┌────────

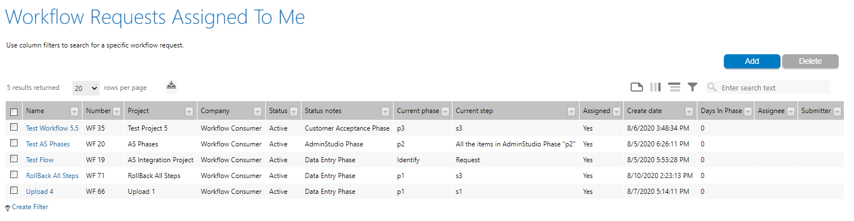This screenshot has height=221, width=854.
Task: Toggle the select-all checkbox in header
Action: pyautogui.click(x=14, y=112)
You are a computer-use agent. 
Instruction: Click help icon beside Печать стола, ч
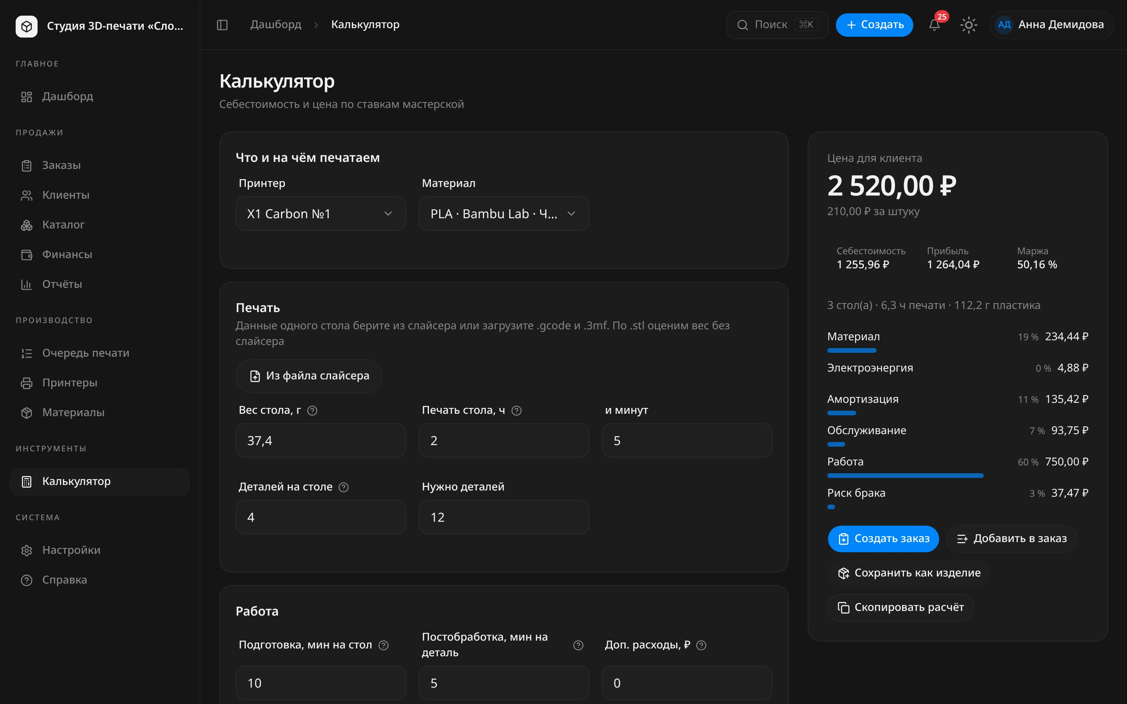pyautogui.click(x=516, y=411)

└────────

▸ THE TASK: Leave the pictures out, and please copy only the lines from the one with "You are a computer-use agent." through the end of the listing.

▸ SOLUTION:
You are a computer-use agent. 
Instruction: Click help icon beside Печать стола, ч
pyautogui.click(x=516, y=411)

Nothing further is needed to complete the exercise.